Tool to download Satelligence raster data from Google Cloud Storage.

These details have not been verified by PyPI

License
- OSI Approved :: Apache Software License
Operating System
- OS Independent
Programming Language
- Python :: 3

Project description

Get raster data from google cloud storage

Prerequisites

GDAL library
GCLOUD SDK activated
gcsfs, tqdm, pebble, numpy, and a few more packages. pip install -r requirements.txt will install everything for you.

NOTE ON GDAL You need to install gdal using pip install gdal.
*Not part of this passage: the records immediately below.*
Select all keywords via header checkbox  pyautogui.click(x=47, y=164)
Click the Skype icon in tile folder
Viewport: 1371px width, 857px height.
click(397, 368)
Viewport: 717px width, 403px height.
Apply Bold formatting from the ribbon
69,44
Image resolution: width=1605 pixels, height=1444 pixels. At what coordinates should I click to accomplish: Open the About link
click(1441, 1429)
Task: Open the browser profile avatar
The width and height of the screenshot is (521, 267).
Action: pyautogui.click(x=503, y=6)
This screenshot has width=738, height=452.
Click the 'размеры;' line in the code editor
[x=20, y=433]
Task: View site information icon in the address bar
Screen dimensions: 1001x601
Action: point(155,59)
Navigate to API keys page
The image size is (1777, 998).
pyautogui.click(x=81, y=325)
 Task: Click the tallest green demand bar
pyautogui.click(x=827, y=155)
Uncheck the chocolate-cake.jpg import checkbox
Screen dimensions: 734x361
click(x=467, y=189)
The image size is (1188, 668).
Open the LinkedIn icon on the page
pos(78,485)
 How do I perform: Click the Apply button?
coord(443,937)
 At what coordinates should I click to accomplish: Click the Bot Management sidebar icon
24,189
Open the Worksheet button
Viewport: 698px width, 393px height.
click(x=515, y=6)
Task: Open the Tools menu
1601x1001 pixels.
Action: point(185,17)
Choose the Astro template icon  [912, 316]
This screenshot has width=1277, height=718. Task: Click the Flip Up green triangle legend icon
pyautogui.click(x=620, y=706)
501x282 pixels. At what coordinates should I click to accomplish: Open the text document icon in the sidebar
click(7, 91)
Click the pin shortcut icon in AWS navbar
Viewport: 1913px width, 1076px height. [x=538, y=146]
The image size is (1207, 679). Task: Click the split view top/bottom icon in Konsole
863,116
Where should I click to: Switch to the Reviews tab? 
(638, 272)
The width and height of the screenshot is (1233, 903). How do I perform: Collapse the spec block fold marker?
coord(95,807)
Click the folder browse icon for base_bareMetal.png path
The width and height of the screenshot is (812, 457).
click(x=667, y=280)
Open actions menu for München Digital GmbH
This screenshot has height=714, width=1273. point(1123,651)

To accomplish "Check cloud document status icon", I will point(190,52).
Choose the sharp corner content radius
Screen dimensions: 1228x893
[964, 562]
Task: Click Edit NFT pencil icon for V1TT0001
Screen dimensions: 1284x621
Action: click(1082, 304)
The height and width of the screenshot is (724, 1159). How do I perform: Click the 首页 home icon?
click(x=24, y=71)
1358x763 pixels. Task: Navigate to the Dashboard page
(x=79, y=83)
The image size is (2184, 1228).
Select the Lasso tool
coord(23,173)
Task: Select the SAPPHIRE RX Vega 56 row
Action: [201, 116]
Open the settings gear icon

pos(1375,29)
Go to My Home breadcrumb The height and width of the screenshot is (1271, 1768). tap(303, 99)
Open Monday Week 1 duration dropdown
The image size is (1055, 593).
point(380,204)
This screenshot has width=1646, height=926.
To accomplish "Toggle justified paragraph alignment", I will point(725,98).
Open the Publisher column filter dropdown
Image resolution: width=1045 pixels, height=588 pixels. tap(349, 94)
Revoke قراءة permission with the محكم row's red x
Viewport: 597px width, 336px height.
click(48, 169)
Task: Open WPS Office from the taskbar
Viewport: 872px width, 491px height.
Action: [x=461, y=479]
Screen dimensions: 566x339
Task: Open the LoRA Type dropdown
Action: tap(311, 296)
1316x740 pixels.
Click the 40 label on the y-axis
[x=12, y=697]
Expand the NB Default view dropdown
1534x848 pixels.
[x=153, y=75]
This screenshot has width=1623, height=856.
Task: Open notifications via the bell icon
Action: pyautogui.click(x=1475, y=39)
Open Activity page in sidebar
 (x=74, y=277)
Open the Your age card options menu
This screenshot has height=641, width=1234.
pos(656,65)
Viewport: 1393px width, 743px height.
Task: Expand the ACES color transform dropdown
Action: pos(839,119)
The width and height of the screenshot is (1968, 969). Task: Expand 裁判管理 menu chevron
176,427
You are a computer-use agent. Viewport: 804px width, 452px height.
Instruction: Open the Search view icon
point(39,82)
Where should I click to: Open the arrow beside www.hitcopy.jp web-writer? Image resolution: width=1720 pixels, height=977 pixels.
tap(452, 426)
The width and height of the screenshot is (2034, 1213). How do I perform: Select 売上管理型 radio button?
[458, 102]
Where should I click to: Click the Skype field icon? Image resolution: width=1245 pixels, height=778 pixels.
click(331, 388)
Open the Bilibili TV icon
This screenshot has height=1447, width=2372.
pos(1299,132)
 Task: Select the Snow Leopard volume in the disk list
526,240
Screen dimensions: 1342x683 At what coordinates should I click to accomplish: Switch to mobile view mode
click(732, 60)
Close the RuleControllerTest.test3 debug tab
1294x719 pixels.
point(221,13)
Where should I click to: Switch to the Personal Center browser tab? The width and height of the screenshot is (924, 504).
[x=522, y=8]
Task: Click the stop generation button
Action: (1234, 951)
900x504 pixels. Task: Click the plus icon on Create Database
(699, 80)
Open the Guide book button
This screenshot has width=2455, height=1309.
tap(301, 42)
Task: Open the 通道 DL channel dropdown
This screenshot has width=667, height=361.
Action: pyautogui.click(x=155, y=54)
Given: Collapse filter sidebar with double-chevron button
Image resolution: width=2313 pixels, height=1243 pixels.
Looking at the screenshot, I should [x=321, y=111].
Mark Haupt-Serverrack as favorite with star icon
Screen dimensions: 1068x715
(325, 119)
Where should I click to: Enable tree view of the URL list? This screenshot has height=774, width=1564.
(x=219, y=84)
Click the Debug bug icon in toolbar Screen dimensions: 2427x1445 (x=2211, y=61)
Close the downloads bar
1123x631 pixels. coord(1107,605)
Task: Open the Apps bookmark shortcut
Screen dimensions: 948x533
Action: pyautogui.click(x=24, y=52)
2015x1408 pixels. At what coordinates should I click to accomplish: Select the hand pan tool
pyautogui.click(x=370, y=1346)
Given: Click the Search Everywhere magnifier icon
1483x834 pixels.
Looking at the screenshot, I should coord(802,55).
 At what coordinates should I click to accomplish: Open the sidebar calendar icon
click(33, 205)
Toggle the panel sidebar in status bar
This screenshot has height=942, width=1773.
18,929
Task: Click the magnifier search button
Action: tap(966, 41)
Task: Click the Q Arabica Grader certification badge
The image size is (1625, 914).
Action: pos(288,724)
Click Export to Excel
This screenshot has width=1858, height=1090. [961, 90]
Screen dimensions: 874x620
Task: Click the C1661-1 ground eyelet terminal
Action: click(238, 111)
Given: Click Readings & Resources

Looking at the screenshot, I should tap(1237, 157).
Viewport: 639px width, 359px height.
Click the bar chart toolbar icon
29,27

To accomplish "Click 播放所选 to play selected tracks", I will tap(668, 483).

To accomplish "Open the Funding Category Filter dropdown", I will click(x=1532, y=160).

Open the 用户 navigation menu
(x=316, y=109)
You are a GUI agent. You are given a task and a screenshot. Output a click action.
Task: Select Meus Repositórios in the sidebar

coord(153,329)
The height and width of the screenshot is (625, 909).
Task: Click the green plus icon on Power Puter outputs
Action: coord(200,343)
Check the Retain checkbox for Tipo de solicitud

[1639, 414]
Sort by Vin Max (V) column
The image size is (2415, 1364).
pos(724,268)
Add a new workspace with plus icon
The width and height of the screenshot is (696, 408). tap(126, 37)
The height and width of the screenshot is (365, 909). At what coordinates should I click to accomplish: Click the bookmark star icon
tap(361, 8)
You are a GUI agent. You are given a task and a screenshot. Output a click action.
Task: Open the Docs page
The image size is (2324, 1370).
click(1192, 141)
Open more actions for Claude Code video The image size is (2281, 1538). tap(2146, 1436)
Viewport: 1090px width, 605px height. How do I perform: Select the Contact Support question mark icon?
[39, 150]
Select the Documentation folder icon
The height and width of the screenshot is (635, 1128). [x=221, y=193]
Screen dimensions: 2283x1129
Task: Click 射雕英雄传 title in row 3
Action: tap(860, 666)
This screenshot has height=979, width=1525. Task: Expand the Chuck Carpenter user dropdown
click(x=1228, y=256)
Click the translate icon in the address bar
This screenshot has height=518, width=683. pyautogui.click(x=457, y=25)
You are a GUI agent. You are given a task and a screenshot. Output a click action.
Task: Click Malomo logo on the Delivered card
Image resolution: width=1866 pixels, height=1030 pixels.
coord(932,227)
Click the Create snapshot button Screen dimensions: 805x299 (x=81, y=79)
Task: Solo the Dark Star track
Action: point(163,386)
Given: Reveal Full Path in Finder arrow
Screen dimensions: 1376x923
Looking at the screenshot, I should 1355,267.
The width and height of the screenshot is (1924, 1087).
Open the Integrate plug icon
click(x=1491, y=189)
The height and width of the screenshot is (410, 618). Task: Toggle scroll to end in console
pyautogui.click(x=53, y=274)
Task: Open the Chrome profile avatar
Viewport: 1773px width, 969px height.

Perhaps you get an error that the installation did not go ok. That's most likely due to a mismatch of the binaries of gdal that you have and the python version. Check the version of the binaries you have by running gdalinfo --version. Then fill in that version in the pip install: pip install gdal==<version>

TL;DR: how to run

You can use this tool to download any type of gdal readable file (vrt, tif, etc) from google cloud storage. In addition, you can also use it to download zarr's (those that we use in dprof), and there is a shortcut to easily download dprof results.

In general, usage is python get_result.py <url>.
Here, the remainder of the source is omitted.